A concreta película, aborda do princípio ao fim, um lado por vezes esquecido de tudo o que acontece (de mau) e, aconteceu (de muito mau) na História da Humanidade: aqueles que a isso sobreviveram. Adam resurrected tem localização espácio-temporal em Telavive, nos início dos anos 60, em particular, numa clínica psiquiátrica instalada no deserto. Nela, além do pessoal médico, vivem individúos (presas), sobreviventes do Holocausto nazi (judeus alemães). Pessoas que mais parecem marionetas de uma memória que as aprisiona, de um passado que lhes foi cruel. Vidas de seres humanos que mais parecem esquecidas por uma sociedade moralizante do pós-Guerra.
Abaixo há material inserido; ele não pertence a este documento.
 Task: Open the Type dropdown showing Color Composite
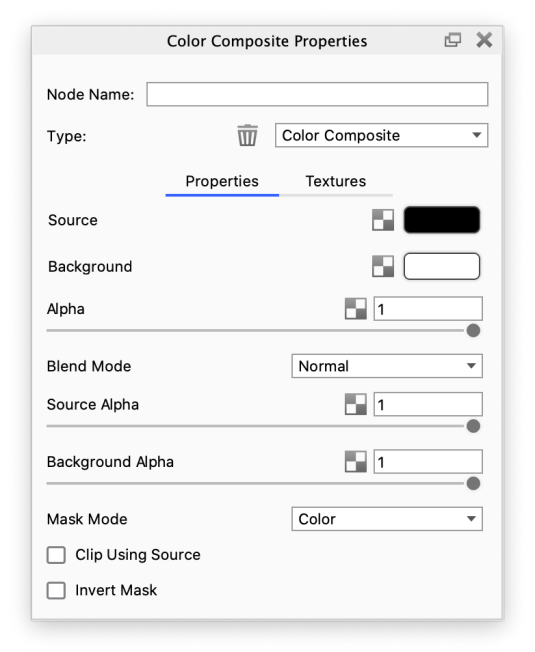coord(381,135)
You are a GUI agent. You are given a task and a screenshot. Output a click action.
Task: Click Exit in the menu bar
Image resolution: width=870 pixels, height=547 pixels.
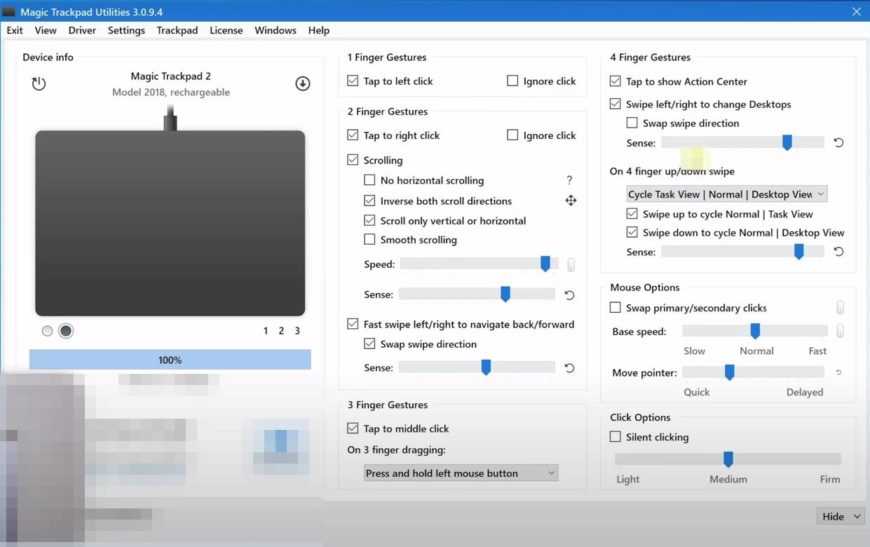pyautogui.click(x=15, y=30)
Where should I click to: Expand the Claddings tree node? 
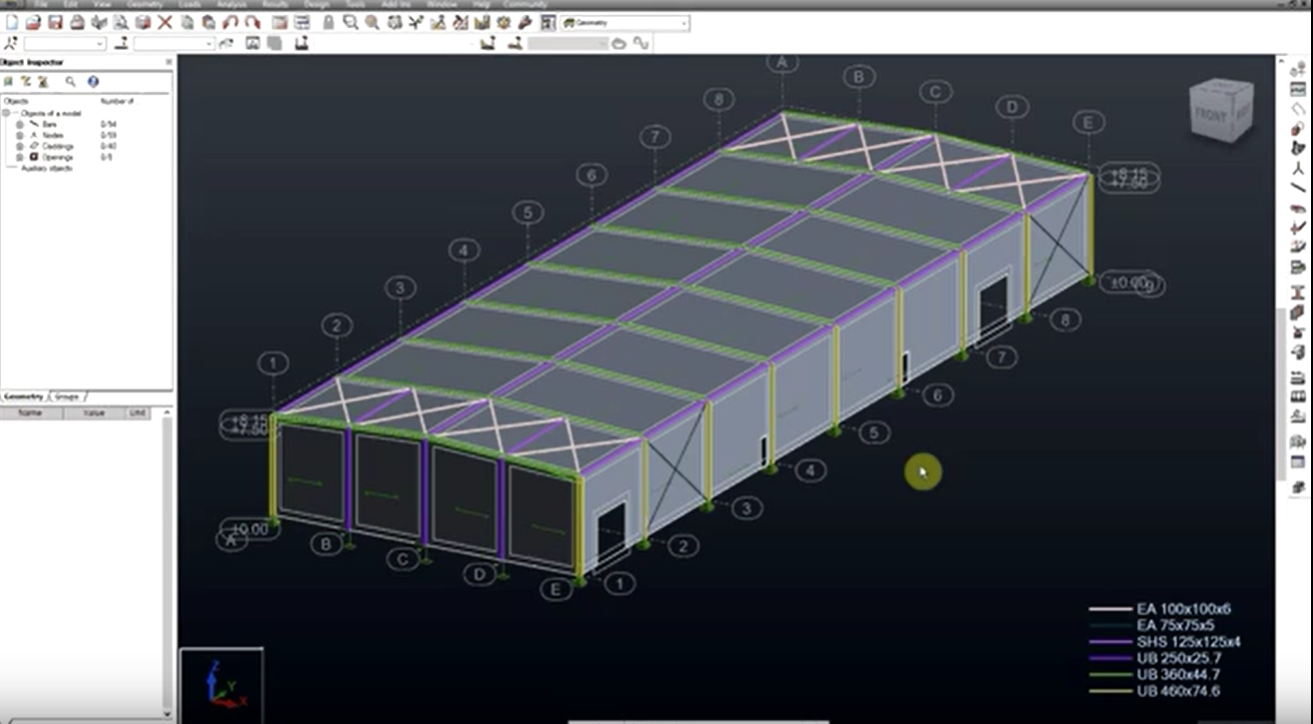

Este é o contexto que surge para contar o passado de Adam Stein, um palhaço, um mágico artista, enfim, um comediante famoso na Alemanha pré-Guerra. No entanto, também ele, um homem normal, comum, com família, pai, tendo contudo, um sentido de humor sempre apuradíssimo. Anos depois do começo da Guerra, o protagonista é enviado com a sua família para um campo de concentração onde, ao chegar é separado desta, para servir de entretenimento a Klein - Comandante nazi. Klein, um homem obediente (afirma, como que desculpabilizando-se com o "fenómeno nazi" que, não é ele quem faz as regras; mais, sem regras reinaria o caos), frustrado, enfim, com enormes problemas de auto-estima, transforma Adam no seu segundo "Rex", ou seja, no seu segundo cão de estimação: Adam é o seu biblô humano. Este é o trauma de Adam: tornou-se quase instintivo como um cão e, não conseguiu salvar a sua mulher e a filha mais nova dos "fornos". Apesar de tudo, sobrevive.
Um filme, onde a fé individual é constantemente posta em causa, onde os porquês à própria História sucedem-se sem respostas, onde a memória é colocada como um inimigo pior do que Hitler, enfim, onde o passado vivido é visto quase como um castigo. Um filme extremamente simbólico e figurativo: o aprender a ser um ser humano de David, com a libertação psicológica/"cura pós-traumática" de Adam, são exemplo disso. Um filme que, muitas vezes parece conter algo de não real, quase mágio, ou mesmo surreal, sabendo que trata de uma temática provada como acontecida.
De notar ainda alguns aspectos de realização: Paul Schrader mistura cinema toutes les couleurs com cinema noir. O primeiro preenche a maioria da longa-metragem simbolizando o "pós-trevas nazi", o segundo, todas as "memórias Klein", isto é, todo o tempo passado no campo de concentração e, anos antes no "Circo Adam", enfim, todo o tempo em que Hitler era "rei e senhor" (ou achava-se!). Mais um exemplo (no caso, técnico), onde a simbologia está presente e faz questão em se notar.